> [WORK TASK]
Give again, word for word, each line below starting at the one that contains "Screen dimensions: 557x327" and ending at the one that contains "Click the 10:30".

(Collected data entries)

'''

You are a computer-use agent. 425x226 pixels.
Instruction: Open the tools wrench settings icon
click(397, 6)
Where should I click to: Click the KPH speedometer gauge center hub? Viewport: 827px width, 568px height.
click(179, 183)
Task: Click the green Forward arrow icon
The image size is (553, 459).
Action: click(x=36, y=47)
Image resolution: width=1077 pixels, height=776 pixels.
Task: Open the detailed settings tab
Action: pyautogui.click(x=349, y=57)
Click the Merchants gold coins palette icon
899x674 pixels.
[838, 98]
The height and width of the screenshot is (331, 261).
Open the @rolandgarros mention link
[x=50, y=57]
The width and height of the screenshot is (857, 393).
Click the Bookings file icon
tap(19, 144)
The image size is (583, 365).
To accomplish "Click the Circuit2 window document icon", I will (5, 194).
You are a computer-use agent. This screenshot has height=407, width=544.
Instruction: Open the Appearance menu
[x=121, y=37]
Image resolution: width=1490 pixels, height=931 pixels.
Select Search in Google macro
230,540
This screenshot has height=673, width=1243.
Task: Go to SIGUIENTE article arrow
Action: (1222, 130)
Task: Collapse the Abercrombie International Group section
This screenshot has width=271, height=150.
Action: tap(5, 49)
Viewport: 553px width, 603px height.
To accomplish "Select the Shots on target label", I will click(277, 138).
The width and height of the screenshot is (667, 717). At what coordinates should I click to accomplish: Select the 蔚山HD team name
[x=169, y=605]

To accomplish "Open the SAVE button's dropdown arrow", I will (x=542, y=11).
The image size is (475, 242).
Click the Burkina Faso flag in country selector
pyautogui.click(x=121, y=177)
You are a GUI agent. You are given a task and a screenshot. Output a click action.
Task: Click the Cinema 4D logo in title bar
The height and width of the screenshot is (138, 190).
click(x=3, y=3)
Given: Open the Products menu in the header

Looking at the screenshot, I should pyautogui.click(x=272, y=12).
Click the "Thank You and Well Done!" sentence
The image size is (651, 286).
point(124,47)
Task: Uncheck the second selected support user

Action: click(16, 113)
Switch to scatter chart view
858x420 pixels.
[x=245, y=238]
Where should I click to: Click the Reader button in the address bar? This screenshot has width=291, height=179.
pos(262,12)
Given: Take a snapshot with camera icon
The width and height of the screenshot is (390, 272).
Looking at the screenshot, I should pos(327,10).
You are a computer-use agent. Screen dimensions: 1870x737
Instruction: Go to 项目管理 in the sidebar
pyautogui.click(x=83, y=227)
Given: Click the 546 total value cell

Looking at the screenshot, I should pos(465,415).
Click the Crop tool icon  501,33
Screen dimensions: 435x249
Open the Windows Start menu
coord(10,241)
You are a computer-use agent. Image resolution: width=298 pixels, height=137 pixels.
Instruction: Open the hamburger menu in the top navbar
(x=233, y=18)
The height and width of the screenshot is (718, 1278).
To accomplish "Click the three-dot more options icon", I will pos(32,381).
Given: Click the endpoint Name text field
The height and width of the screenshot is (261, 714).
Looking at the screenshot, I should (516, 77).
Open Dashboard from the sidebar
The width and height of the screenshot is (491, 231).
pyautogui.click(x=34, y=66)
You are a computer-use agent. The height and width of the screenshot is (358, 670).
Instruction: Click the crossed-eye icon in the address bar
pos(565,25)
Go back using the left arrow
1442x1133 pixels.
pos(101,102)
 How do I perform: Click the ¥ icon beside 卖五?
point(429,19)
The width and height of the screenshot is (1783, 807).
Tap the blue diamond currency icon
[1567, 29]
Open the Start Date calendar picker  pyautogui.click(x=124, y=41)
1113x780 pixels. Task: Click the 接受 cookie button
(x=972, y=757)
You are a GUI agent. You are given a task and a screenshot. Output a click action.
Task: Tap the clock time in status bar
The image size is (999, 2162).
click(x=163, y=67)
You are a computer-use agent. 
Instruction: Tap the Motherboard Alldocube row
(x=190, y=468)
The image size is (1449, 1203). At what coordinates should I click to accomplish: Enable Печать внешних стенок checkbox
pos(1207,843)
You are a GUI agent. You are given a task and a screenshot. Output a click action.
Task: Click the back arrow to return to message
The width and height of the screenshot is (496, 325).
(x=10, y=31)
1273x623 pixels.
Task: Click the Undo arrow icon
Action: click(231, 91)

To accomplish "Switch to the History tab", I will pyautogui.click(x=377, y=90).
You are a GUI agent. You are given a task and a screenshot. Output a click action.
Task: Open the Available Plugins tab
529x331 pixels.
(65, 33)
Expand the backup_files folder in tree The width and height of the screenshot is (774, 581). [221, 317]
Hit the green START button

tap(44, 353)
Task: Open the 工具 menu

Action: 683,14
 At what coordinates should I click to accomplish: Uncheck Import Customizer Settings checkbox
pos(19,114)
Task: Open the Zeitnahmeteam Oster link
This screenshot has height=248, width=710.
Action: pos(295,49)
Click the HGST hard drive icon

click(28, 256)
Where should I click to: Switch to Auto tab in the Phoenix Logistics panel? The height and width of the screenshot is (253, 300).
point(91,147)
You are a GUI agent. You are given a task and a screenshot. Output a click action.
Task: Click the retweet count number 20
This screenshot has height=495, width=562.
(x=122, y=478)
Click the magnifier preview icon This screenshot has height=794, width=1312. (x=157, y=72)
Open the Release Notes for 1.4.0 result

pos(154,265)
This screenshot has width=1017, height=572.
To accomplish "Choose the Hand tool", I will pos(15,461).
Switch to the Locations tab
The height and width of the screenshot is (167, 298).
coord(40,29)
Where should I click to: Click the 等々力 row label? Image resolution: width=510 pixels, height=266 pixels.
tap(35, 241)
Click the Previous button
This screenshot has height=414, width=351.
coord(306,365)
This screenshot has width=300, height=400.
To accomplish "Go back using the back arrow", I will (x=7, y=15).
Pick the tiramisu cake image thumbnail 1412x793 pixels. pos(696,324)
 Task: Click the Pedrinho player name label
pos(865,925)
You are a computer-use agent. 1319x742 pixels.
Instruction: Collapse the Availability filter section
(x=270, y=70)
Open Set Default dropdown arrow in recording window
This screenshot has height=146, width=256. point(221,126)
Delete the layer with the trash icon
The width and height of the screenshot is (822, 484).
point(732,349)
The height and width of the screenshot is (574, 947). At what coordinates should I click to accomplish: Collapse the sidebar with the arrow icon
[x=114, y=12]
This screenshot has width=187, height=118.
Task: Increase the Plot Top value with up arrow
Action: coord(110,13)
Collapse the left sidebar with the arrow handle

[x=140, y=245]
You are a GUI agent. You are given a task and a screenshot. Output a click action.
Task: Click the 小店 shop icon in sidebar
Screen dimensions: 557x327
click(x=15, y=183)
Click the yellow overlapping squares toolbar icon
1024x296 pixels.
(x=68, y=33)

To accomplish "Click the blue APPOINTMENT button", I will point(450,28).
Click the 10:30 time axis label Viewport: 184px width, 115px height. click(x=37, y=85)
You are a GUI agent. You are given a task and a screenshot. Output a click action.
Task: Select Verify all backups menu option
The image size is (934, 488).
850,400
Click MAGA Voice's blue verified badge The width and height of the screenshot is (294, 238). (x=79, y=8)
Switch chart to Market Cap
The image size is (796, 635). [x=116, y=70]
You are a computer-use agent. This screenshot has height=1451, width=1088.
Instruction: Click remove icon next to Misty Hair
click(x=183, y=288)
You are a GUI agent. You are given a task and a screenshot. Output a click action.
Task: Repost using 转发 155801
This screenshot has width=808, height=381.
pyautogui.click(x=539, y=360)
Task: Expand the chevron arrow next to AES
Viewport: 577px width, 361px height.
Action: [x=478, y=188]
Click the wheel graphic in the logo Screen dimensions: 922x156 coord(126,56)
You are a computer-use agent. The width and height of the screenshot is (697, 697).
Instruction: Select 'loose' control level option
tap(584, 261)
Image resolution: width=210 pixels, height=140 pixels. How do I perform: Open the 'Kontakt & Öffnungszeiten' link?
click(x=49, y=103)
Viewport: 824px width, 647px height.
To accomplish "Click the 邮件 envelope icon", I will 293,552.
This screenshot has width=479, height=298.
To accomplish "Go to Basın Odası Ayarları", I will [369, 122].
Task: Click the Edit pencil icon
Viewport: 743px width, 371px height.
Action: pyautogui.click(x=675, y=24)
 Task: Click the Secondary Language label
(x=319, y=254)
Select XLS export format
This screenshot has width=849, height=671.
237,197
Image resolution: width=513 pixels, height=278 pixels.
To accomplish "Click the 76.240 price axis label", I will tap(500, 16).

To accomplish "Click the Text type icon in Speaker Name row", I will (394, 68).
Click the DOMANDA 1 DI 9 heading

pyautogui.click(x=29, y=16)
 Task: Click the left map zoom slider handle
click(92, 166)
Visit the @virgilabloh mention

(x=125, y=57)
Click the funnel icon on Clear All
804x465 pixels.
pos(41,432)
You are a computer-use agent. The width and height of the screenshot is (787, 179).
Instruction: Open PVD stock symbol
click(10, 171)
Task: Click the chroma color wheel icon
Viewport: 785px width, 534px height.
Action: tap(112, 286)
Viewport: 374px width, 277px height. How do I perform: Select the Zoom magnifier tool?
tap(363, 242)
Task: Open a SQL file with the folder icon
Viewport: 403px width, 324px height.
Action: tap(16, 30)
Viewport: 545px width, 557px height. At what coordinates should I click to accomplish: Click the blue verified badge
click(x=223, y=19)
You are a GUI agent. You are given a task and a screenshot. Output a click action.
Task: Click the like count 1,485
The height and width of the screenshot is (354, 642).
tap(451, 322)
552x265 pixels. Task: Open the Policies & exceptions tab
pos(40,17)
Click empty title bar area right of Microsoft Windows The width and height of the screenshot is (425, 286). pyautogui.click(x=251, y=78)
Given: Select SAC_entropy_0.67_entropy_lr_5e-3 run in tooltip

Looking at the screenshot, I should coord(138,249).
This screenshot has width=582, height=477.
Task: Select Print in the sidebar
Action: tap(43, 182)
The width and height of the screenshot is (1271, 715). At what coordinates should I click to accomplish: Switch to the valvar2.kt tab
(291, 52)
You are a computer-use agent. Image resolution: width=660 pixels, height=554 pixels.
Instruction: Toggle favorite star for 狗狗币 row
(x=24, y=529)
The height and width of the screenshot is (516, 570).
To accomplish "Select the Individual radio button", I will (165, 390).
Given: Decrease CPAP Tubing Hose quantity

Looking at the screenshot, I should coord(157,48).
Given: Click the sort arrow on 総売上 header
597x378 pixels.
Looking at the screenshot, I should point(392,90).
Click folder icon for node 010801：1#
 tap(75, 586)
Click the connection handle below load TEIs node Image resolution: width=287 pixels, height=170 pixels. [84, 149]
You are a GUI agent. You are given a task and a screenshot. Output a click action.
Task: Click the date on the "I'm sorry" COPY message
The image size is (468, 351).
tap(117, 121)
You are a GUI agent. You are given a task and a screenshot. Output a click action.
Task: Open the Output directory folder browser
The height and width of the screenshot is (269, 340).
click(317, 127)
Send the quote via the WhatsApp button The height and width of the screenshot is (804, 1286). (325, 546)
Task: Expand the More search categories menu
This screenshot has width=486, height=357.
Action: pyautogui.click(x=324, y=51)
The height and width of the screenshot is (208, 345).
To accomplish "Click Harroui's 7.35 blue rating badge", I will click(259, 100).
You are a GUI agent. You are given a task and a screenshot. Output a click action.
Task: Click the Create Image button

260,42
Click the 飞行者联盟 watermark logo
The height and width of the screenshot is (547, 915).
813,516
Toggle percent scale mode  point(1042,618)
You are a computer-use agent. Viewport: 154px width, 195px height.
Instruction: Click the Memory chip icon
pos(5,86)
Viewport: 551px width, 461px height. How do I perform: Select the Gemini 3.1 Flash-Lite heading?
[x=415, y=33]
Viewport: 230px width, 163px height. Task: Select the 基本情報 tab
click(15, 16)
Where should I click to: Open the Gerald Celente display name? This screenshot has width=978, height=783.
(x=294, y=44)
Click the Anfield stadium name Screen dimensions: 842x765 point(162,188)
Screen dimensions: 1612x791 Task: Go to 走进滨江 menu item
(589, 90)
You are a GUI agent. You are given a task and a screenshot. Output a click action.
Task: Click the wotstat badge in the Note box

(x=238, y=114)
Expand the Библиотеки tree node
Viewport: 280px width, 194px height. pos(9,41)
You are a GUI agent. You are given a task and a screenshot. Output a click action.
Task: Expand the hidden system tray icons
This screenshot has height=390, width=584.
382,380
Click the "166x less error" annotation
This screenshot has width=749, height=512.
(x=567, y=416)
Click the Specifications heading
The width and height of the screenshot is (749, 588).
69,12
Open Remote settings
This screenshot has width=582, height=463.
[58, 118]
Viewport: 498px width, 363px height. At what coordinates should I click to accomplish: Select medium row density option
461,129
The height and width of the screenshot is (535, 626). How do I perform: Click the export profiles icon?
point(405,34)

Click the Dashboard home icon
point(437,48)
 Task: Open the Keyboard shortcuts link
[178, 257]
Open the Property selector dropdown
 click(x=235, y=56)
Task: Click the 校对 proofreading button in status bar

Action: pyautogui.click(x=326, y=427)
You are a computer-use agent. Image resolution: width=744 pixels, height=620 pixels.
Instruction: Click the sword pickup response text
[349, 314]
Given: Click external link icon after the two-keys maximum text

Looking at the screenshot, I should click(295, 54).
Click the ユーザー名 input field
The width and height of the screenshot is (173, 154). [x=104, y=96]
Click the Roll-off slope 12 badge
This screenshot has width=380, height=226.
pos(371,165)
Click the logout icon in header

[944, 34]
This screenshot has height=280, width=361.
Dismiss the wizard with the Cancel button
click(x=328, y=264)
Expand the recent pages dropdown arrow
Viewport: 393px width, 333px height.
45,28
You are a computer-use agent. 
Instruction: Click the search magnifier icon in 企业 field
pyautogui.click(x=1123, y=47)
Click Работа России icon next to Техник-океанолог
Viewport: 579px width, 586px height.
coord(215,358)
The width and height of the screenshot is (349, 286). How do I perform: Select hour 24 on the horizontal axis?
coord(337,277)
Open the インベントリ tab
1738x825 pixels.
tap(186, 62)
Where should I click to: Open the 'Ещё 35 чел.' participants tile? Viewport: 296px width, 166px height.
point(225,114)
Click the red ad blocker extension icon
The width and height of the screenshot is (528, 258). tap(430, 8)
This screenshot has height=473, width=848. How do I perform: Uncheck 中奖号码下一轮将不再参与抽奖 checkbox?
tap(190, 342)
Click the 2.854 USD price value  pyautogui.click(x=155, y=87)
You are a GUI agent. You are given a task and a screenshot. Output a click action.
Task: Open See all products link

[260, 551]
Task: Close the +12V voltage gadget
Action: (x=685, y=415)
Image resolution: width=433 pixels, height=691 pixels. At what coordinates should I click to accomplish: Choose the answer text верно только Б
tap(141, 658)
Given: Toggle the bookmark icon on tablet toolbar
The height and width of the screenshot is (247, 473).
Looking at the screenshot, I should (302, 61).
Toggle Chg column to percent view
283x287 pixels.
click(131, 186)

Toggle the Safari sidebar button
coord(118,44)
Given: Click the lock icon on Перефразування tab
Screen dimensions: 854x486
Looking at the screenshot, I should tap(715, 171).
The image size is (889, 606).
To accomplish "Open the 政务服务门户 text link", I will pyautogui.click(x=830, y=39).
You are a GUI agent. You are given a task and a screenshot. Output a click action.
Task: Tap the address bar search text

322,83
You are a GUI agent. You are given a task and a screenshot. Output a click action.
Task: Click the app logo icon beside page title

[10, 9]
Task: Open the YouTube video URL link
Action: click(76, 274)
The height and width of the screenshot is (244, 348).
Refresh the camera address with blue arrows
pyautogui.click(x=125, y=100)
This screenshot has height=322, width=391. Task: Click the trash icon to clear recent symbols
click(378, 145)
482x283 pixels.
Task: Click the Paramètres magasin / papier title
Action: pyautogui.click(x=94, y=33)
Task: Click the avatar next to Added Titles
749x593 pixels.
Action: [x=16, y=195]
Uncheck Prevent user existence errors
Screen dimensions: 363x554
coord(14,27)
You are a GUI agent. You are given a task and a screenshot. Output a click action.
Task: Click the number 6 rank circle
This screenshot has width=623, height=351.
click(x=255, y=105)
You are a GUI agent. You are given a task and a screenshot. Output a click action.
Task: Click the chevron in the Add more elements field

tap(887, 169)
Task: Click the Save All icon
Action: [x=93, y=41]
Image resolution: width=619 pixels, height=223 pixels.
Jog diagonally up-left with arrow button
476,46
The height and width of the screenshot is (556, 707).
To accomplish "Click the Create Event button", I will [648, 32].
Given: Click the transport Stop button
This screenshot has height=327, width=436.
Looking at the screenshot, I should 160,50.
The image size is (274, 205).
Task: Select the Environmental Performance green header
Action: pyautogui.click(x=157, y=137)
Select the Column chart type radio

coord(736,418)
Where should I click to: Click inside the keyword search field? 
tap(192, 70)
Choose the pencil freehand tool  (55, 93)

'''

> [ANSWER TO THIS EXERCISE]
Screen dimensions: 557x327
click(x=15, y=183)
Click the yellow overlapping squares toolbar icon
1024x296 pixels.
(x=68, y=33)

To accomplish "Click the blue APPOINTMENT button", I will point(450,28).
Click the 10:30 time axis label Viewport: 184px width, 115px height. click(x=37, y=85)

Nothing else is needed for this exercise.